- _DATASET EXTRACT_
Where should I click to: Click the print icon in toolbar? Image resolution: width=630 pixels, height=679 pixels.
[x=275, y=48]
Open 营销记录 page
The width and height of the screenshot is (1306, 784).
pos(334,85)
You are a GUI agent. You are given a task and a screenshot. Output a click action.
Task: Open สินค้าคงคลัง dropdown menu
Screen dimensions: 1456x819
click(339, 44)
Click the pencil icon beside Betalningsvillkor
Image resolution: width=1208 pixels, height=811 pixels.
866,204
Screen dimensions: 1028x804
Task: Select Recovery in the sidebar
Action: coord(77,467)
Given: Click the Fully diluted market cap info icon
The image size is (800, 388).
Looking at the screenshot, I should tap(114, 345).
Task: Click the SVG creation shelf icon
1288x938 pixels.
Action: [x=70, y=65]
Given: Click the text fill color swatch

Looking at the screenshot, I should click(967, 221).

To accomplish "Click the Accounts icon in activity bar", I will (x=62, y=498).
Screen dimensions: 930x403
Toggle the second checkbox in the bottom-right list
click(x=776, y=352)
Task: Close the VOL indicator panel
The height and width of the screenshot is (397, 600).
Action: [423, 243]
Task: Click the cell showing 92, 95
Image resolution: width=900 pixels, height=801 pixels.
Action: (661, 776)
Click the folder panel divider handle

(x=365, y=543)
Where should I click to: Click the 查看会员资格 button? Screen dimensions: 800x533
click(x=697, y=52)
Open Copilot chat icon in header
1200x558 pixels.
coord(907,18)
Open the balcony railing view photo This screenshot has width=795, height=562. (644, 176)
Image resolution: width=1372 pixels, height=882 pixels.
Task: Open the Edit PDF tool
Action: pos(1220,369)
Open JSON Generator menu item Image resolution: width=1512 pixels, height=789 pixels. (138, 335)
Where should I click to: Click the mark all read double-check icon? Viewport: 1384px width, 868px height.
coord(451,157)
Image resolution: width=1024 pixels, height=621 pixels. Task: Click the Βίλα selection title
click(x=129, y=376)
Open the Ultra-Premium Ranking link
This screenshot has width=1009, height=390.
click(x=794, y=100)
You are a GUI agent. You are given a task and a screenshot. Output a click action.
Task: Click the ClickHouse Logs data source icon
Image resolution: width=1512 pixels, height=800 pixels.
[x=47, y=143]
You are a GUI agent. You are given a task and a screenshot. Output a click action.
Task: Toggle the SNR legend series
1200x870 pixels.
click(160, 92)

- _WHAT YOU NEED TO DO_
Write out every line of the material again, exactly as it reads.

- _TASK ANSWER_
Where should I click to: Click the print icon in toolbar? Image resolution: width=630 pixels, height=679 pixels.
[x=275, y=48]
Open 营销记录 page
The width and height of the screenshot is (1306, 784).
pos(334,85)
You are a GUI agent. You are given a task and a screenshot. Output a click action.
Task: Open สินค้าคงคลัง dropdown menu
Screen dimensions: 1456x819
click(339, 44)
Click the pencil icon beside Betalningsvillkor
Image resolution: width=1208 pixels, height=811 pixels.
866,204
Screen dimensions: 1028x804
Task: Select Recovery in the sidebar
Action: coord(77,467)
Given: Click the Fully diluted market cap info icon
The image size is (800, 388).
Looking at the screenshot, I should tap(114, 345).
Task: Click the SVG creation shelf icon
1288x938 pixels.
Action: [x=70, y=65]
Given: Click the text fill color swatch

Looking at the screenshot, I should click(967, 221).

To accomplish "Click the Accounts icon in activity bar", I will (x=62, y=498).
Screen dimensions: 930x403
Toggle the second checkbox in the bottom-right list
click(x=776, y=352)
Task: Close the VOL indicator panel
The height and width of the screenshot is (397, 600).
Action: [423, 243]
Task: Click the cell showing 92, 95
Image resolution: width=900 pixels, height=801 pixels.
Action: (661, 776)
Click the folder panel divider handle

(x=365, y=543)
Where should I click to: Click the 查看会员资格 button? Screen dimensions: 800x533
click(x=697, y=52)
Open Copilot chat icon in header
1200x558 pixels.
coord(907,18)
Open the balcony railing view photo This screenshot has width=795, height=562. (644, 176)
Image resolution: width=1372 pixels, height=882 pixels.
Task: Open the Edit PDF tool
Action: pos(1220,369)
Open JSON Generator menu item Image resolution: width=1512 pixels, height=789 pixels. (138, 335)
Where should I click to: Click the mark all read double-check icon? Viewport: 1384px width, 868px height.
coord(451,157)
Image resolution: width=1024 pixels, height=621 pixels. Task: Click the Βίλα selection title
click(x=129, y=376)
Open the Ultra-Premium Ranking link
This screenshot has width=1009, height=390.
click(x=794, y=100)
You are a GUI agent. You are given a task and a screenshot. Output a click action.
Task: Click the ClickHouse Logs data source icon
Image resolution: width=1512 pixels, height=800 pixels.
[x=47, y=143]
You are a GUI agent. You are given a task and a screenshot. Output a click action.
Task: Toggle the SNR legend series
1200x870 pixels.
click(160, 92)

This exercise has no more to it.